Discussion: For adults ≥65 years with early stage, ER positive breast cancer, s-MDC participation was not significantly associated with lower use of adjuvant RT or HT versus standard consultation but was significantly associated with shorter RT courses. DAPS and MMS results indicate that patient treatment preference may be predictable, highlighting an opportunity to tailor consultation discussions and recommendations based on intrinsic patient preferences and individual goals.

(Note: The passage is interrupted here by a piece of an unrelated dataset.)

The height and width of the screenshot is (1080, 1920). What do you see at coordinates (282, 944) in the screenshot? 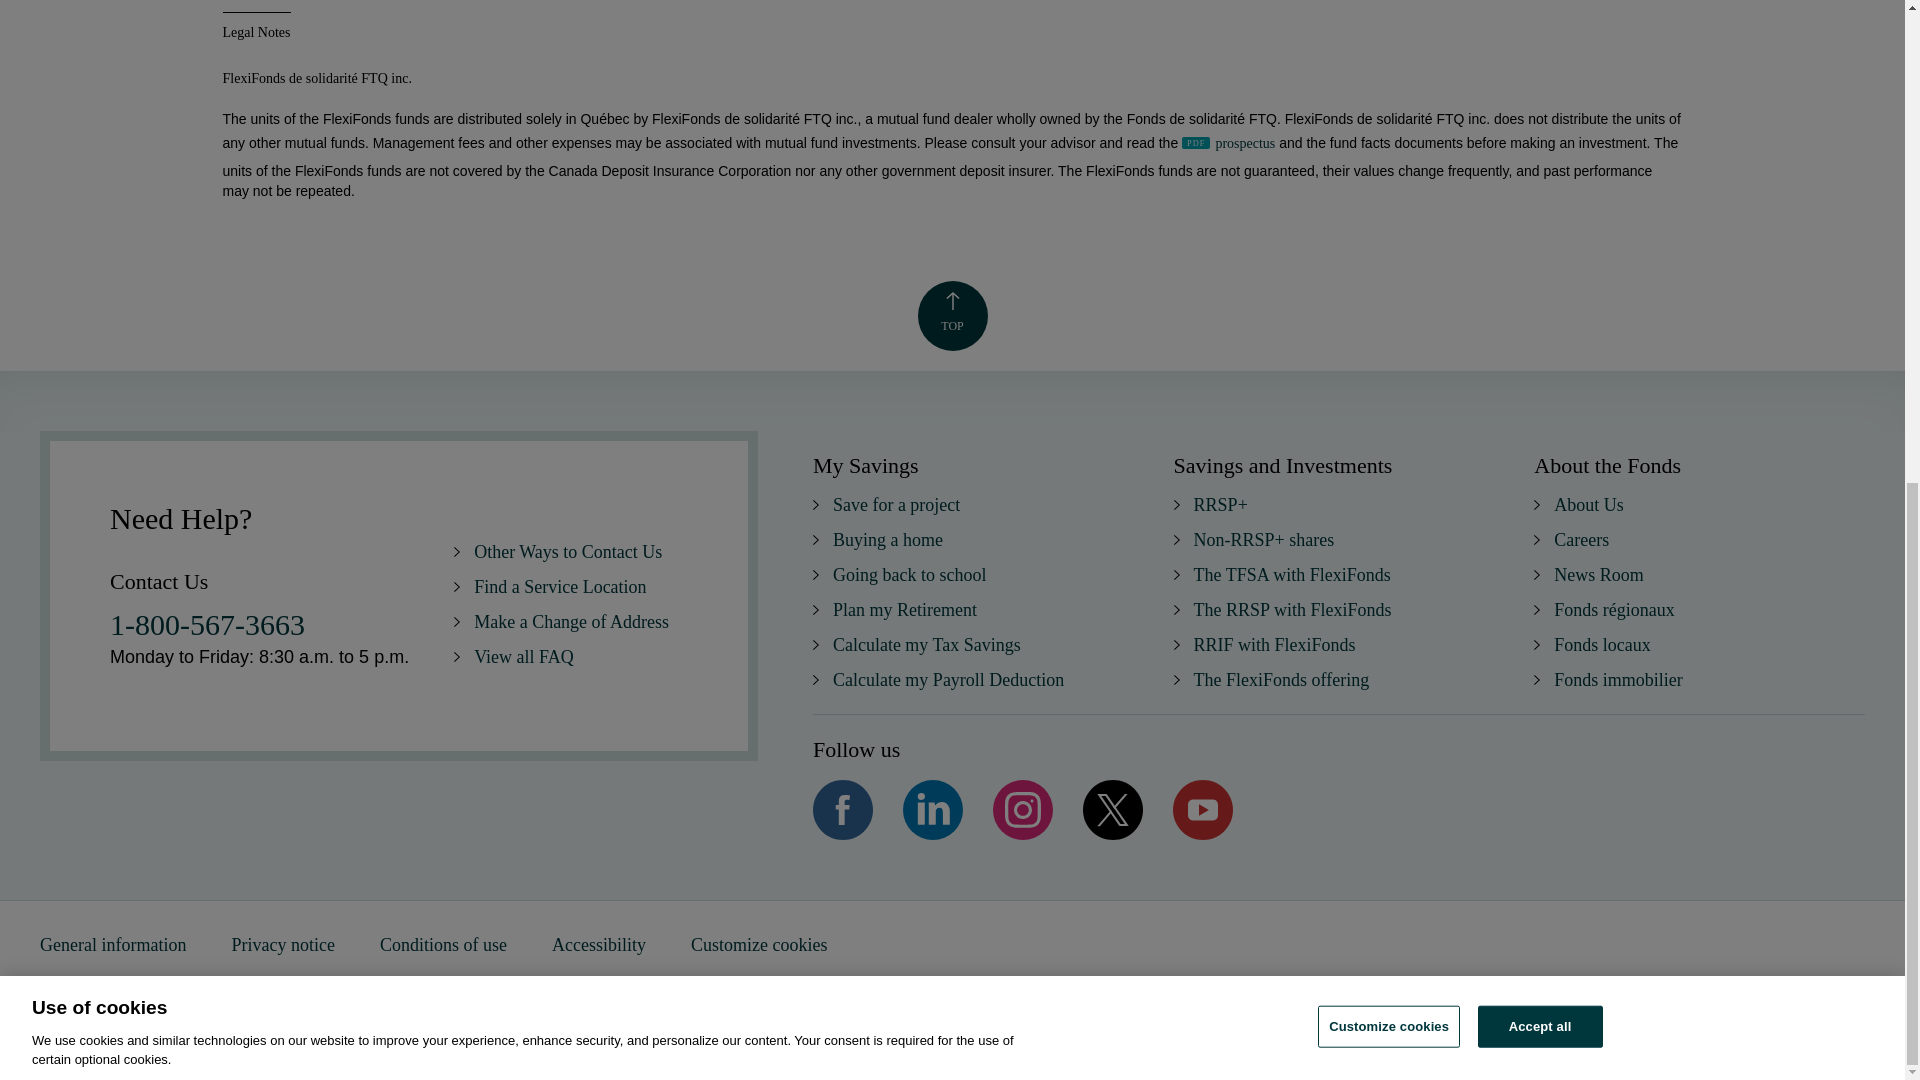
I see `Privacy notice` at bounding box center [282, 944].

Competing Interests: Declaration of Competing Interest Karen Lisa Smith reports that her institution received grant funding from Pfizer; she received an honorarium from a lecture at NCCN; her husband has stock in Abbvie and ABT Labs; she is currently employed at AstraZeneca but was employed at Johns Hopkins while working on this project. Jean L. Wright has received payment as an accreditation surveyor for the American Society for Radiation Oncology (ASTRO), as the Breast section editor for the International Journal of Radiation Oncology Biology and Physics from Elsevier, and for expert witness testimony from 2020 to 2022 from Marshall Dennehy. She received support for travel and an honorarium for speaking from Physicians Education Resource for Miami Breast Cancer meeting and is Chair of Clinical Affairs and Quality Committee for ASTRO.